Gerard Luz James II, convention president, said Friday that there has been a lot of dialogue between the delegates of the convention about their convening to review and correct the areas of concern pointed out by Congress when the document was last presented in 2010.

The convention first experienced some hardship with getting a place to meet after Senate President Ronald Russell said the legislative buildings could not accommodate the needs of the delegates on all three islands at the same time, according to James.

"He had said that we could use the buildings and the other resources that we would need, but because he is saying now that they can not accommodate us, he made arrangements for us to use the GERS facilities," James said.

The delegates will meet from 1 to 5 p.m. today in the Government Employee Retirement System's conference rooms on St. Croix and St. Thomas, and their goal is to have a completed document by the end of the meeting.

"We have agreed that we will focus on the areas of concern that were raised before, and we will go from there to have a document that will be suitable to all parties involved," James said.

The delegates also are expected to discuss the language of Act 7386, which created the Fifth Revision Constitutional Convention. Some of the delegates believe the territorial law violates federal law and is unconstitutional. However, U.S. District Judge Wilma Lewis made a ruling denying the motion for a restraining order, saying that the plaintiffs' complaint did not meet the necessary criteria, which include showing that they would suffer irreparable harm without an injunction and that the injunction is in the public interest.

James said the convention has no budget and now simply is on a fast track to have a completed document before the Oct. 31 deadline that had been set in Act 7386. According to the law, if the delegates fail to create and decide upon a document that is suitable to be forwarded to Washington by the end of the month, the V.I. Legislature will take over the role of reviewing, drafting and approving a constitution.

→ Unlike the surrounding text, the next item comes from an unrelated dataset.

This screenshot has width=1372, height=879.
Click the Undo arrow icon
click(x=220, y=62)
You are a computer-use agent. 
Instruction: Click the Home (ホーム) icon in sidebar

The 30 members of the Fifth Constitutional Convention spent more than two years creating a draft constitution. When the bare minimum 20 delegates approved it, some hailed it as a triumph of Virgin Islanders' self-determination, while others deplored it as a discriminatory document that violates the U.S. Constitution.

The draft's controversial portions - particularly those defining ancestral native Virgin Islanders and granting special rights and privileges to them - have slowed the process of getting the draft approved.

If the draft constitution is ratified by the delegates, it will be sent again to Congress for ratification, which requires a majority vote. If passed by Congress, the document will become the new supreme law of the territory.

If the proposed constitution does not receive more than half of the votes cast, the territory will continue to be governed by the Revised Organic Act of 1954.